TGF-beta downregulates CAIII expression via MAPK and PI3K signaling pathways in colon carcinoma and osteosarcoma cells

Abstract

Identification of cancer-associated genes is critical for developing effective treatments of colorectal cancer (CRC). A limited number of studies have examined the mechanisms and genes underlying CRC. Abnormal transforming growth factor beta (TGF-beta) expression was observed at different stages of carcinoma. We examined the effect of cancer-related cytokine TGF-beta on carbonic anhydrase (CA) III gene expression in colon cancer HT-29 cells. TGF-beta (500 U/mL) downregulated CAIII gene expression at both the mRNA and protein levels. Transient transfection experiments indicated that different CAIII promoter constructs were active in HT-29 cells.
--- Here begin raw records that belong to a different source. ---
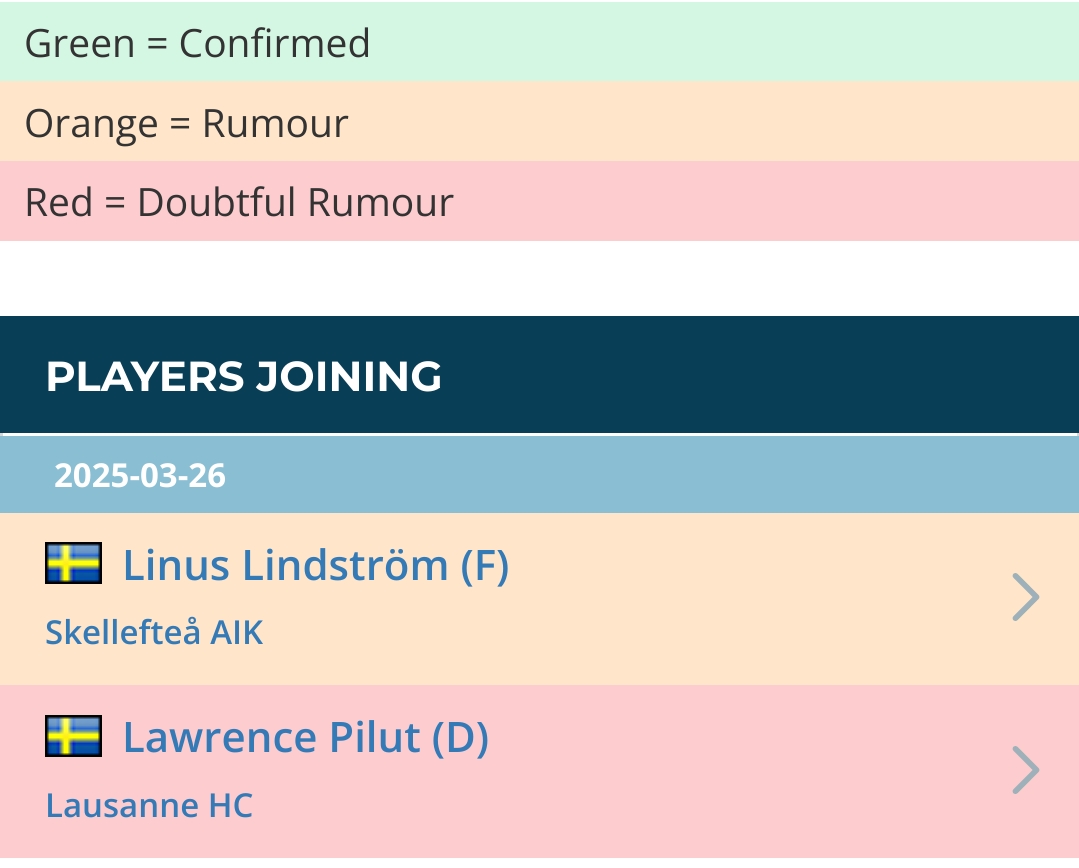Click the Orange = Rumour legend row
Viewport: 1079px width, 868px height.
[540, 121]
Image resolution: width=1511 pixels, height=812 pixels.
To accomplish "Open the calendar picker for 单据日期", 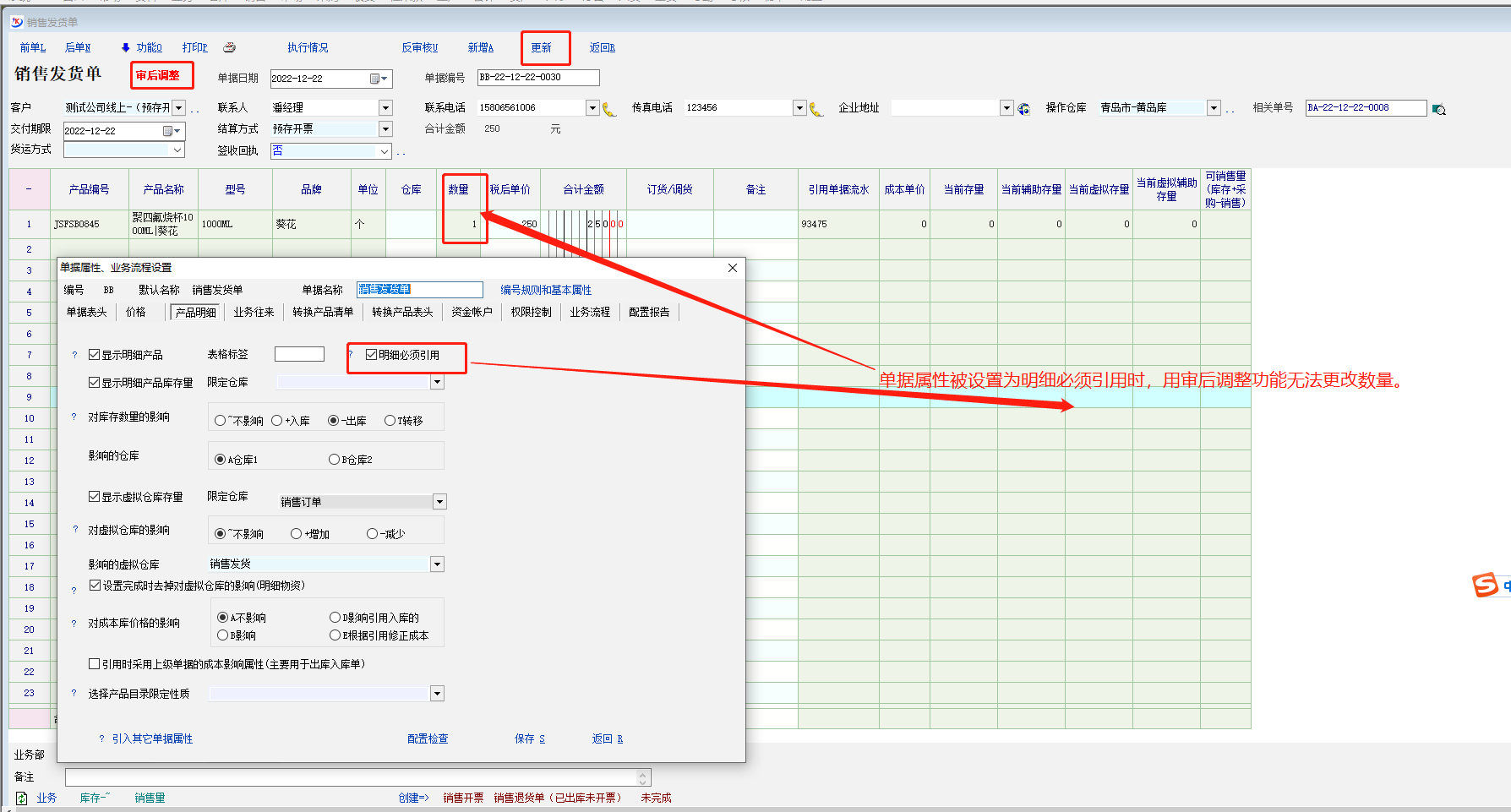I will (375, 79).
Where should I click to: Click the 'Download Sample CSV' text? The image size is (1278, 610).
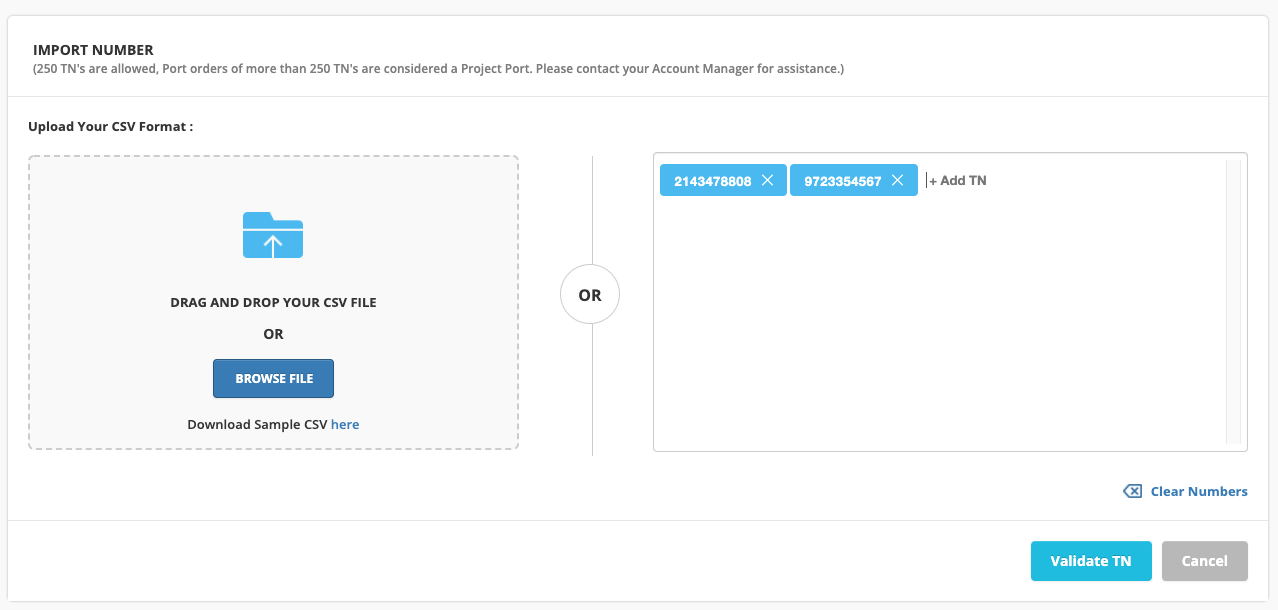click(257, 424)
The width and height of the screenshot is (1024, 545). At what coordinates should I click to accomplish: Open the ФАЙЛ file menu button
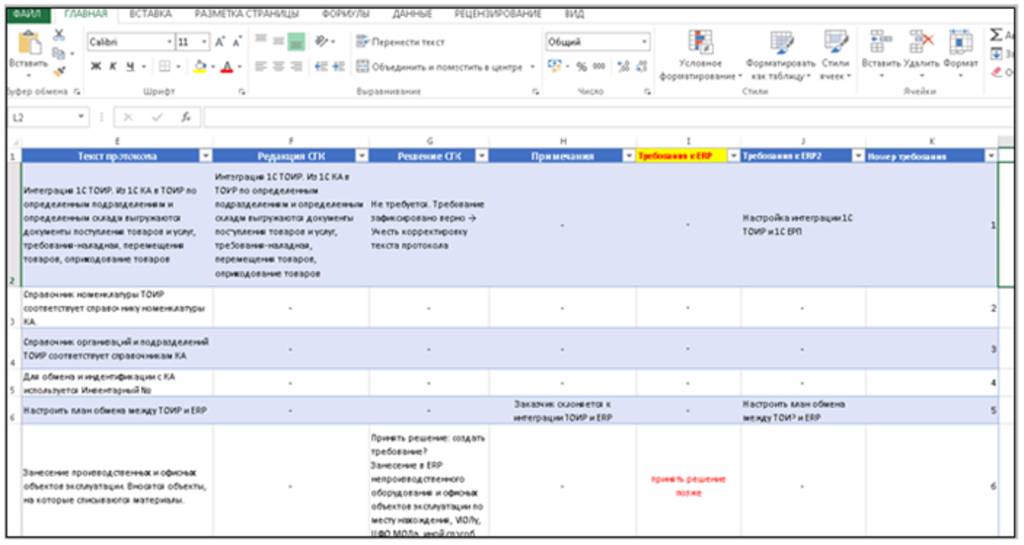click(27, 14)
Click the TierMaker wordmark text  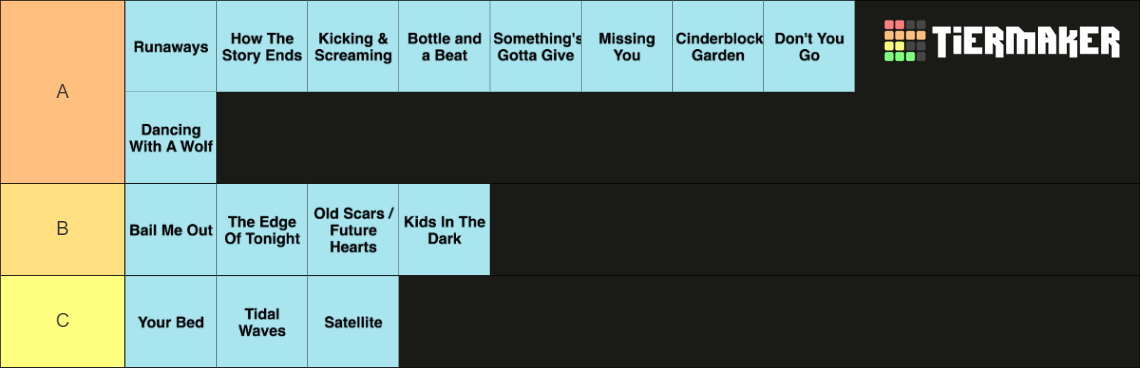[x=1026, y=42]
TGF-beta reduced transcriptional activity of all promoter constructs, indicating that the potential response element for TGF-beta-directed transcription lies within the -108/+86 region of the CAIII promoter. According to the non-Smad pathway inhibitory assay, TGF-beta downregulated the CAIII gene through mitogen-activated protein kinase/extracellular signal-regulated kinase (MAPK/ERK) and phosphoinositide-3-kinase (PI3K) pathways. The same decreasing effect was determined in the Saos-2, osteosarcoma cell line, indicating that the effect of TGF-beta on CAIII was not tissue-specific. However, examination of PI3K and MAPK/ERK signaling pathways with suitable inhibitors revealed that the PI3K but not the MAPK/ERK pathway was responsible for TGF-beta downregulation.